Evidence for related functional roles of neighboring Purkinje cells. (A) Schematic illustrating a surface view of the cerebellar cortex with red indicating possible patterns of convergent Purkinje cells. Converging Purkinje cells can be (top to bottom) widespread, clustered, on-beam, or ordered parasagittally. (B) Projections of two rat Purkinje cells that were separated transversely but located in the same aldolase C compartment. Two small injections were made in medial and lateral 5- in the apex of crus IIa. Purkinje cell axons that originated from each of the injections were reconstructed. Blue axons indicate those that were partially reconstructed, except for the fine branches in the terminal arbor. The medial Purkinje cells projected to the lateral anterior interpositus nucleus (AIN) while the lateral Purkinje cells projected to the junction between the dorsolateral hump (DLH) of the anterior interpositus and lateral anterior interpositus nucleus. Scale bar = 500 μm. Panel (B) reprinted from Sugihara et al. (2009), with permission. (C) Labeling of Purkinje after injection of rabies virus into various limb muscles of the rat. Microphotographs showing labeling of a cluster of Purkinje cells in the lateral vermis. Purkinje cells within such a cluster display a uniform level of infection. Scale bar: 100 μm. Panel (C) reprinted from Ruigrok et al. (2008), with permission.

Figure 5

Synchronous Purkinje inputs set spike timing of nuclear neurons, in vitro and in vivo. (A) Responses of a whole-cell current-clamped cerebellar nuclear neuron in a mouse cerebellar slice to dynamically clamped (dyn) IPSPs mimicking 40 asynchronous (top) or 20 asynchronous and 20 synchronous Purkinje inputs (bottom). (B) Normalized interspike interval distributions during partially synchronized (50%, i.e., 20 out of 40) dynIPSPs, where the rates of the synchronous input ranged from 50 to 100 Hz. Abscissa tick marks indicate multiples of the interstimulus intervals of the synchronous subpopulation. Bin width, 2 ms. Black: no current injection.

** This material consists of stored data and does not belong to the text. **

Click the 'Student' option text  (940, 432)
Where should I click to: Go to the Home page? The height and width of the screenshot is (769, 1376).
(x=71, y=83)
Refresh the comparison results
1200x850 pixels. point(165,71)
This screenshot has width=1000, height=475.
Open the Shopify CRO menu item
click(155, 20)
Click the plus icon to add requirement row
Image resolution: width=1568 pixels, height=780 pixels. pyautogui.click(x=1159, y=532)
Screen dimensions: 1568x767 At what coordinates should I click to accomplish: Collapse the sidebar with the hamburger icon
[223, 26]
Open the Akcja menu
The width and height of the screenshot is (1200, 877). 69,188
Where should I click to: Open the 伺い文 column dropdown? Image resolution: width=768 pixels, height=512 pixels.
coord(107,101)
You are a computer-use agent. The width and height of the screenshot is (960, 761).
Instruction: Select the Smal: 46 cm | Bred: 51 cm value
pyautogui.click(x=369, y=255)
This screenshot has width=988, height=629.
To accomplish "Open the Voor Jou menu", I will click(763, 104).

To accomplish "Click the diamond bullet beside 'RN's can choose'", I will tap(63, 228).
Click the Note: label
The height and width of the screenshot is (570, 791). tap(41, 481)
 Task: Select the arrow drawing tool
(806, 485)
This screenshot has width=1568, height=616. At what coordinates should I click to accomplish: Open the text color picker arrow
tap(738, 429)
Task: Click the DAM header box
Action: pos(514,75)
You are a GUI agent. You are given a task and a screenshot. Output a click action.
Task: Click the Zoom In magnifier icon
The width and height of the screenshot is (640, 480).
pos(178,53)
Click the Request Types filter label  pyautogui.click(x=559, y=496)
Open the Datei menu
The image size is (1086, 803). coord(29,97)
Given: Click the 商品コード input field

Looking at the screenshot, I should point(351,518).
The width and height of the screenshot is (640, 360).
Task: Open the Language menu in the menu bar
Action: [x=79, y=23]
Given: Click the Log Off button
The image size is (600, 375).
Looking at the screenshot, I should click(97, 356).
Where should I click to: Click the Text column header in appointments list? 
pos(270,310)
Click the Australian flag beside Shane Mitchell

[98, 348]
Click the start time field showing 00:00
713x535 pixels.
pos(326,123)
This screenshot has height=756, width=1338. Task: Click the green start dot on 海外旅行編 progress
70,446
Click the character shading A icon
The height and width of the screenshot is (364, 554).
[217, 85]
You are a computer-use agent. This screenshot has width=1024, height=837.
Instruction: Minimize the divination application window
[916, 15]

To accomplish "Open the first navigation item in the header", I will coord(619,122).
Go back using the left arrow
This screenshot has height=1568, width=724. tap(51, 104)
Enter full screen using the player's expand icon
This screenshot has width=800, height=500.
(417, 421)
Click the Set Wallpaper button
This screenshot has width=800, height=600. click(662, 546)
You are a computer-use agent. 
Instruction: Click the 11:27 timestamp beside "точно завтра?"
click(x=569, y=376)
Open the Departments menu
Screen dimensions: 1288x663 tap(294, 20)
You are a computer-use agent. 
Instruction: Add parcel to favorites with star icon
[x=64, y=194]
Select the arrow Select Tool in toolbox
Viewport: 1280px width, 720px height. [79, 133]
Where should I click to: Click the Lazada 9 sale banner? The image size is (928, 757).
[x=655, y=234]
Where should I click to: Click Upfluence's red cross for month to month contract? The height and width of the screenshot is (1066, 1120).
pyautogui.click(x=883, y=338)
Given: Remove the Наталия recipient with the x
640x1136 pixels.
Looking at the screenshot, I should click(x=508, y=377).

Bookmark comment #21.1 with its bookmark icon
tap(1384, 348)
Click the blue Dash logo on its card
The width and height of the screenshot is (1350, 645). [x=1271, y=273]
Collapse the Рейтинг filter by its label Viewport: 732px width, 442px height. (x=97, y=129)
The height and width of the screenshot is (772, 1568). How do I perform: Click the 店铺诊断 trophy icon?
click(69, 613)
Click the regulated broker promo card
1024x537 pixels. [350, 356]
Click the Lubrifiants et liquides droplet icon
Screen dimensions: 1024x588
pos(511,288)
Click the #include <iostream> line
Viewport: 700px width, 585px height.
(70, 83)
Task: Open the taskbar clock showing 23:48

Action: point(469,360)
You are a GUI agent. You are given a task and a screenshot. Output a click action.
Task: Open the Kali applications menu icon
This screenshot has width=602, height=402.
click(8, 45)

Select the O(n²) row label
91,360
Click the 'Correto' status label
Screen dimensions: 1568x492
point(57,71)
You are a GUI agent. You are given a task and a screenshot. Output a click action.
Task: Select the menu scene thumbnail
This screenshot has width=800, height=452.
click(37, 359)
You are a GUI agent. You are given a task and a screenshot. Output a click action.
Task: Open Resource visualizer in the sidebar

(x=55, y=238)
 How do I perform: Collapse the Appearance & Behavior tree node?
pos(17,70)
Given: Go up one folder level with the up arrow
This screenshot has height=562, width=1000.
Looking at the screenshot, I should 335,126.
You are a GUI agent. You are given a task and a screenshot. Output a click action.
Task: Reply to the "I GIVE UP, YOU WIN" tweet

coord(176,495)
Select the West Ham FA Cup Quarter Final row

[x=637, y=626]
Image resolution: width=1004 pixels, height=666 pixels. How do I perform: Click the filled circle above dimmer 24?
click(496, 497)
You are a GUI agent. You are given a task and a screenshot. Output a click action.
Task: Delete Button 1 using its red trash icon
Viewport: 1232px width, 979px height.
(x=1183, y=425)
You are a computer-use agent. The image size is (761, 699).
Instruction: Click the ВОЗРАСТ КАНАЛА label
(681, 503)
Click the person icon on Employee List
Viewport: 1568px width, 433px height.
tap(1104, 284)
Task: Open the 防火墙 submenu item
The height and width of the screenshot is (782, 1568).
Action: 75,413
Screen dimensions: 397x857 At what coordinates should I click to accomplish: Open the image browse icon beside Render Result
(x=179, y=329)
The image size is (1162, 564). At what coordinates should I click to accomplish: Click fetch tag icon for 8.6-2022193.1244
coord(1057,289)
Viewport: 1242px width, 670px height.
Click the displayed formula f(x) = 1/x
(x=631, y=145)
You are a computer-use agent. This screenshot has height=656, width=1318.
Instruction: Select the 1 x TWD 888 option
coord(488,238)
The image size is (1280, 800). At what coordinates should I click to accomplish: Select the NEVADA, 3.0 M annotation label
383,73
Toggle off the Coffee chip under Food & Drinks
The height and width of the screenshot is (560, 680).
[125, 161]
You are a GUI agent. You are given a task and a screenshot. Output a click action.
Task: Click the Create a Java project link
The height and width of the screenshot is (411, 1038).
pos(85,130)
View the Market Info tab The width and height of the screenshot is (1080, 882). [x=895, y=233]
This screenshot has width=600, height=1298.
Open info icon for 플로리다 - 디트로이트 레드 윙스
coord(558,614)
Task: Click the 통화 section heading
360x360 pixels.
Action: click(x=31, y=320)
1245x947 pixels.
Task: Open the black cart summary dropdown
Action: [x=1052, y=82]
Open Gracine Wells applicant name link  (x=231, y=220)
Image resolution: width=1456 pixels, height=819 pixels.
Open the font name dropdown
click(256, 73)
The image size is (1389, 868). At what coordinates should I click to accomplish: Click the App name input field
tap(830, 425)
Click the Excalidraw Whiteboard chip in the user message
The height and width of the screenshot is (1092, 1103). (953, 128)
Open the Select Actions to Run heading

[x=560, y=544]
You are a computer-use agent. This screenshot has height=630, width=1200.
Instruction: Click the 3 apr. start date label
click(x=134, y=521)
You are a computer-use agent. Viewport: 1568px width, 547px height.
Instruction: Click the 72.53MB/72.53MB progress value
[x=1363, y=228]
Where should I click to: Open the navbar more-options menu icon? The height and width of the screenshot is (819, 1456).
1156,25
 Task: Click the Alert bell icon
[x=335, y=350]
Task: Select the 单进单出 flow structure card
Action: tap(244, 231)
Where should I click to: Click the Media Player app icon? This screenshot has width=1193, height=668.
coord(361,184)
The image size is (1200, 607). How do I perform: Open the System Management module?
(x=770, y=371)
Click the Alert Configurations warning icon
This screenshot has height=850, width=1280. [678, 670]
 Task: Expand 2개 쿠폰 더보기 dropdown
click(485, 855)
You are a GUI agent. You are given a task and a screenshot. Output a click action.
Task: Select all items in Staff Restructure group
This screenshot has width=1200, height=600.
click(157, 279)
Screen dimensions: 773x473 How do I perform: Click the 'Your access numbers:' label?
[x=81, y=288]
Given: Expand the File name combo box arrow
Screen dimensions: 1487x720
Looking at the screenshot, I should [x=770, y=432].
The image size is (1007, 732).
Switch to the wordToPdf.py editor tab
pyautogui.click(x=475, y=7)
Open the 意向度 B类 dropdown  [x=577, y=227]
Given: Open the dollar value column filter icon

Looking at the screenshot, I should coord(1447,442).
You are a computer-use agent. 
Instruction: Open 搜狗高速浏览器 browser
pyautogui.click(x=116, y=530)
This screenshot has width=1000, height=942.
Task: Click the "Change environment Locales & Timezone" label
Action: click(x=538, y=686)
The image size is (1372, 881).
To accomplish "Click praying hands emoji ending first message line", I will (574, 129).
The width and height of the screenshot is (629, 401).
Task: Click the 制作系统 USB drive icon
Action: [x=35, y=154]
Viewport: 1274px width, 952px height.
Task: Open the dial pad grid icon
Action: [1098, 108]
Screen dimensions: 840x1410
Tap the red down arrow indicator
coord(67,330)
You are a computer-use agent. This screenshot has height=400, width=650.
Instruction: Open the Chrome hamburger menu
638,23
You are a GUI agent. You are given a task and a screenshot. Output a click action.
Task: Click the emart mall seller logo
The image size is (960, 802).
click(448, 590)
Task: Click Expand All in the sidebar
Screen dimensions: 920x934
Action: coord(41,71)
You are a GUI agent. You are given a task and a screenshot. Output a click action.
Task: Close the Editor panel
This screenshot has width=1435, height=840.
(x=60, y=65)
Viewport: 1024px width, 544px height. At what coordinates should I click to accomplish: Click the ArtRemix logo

Blue: with 200 pA steady current (DC) applied to increase spike probability during inhibition. (C) Responses of an extracellularly recorded cerebellar nuclear neuron in a ketamine-xylazine anesthetized mouse. Upper trace, response of a nuclear neuron to 40-Hz molecular layer stimulation (bar). Inset, recording site in the cerebellar nuclei recovered after focal Alexa 568 injection. Dashed lines demarcate cerebellar folia. Scale bar, 200 μm. (D) Mean normalized interspike interval distributions during molecular layer stimulation from 20 to 100 Hz. Abscissa tick marks indicate multiples of the interstimulus intervals. Red baseline histogram includes intervals before and after stimulation. Bin width, 2 ms. (E) Black: polar histograms of interspike intervals during stimulation across rates (left) or during baseline periods. Red: net vectors of polar histograms. Reprinted from Person and Raman (2012), with permission.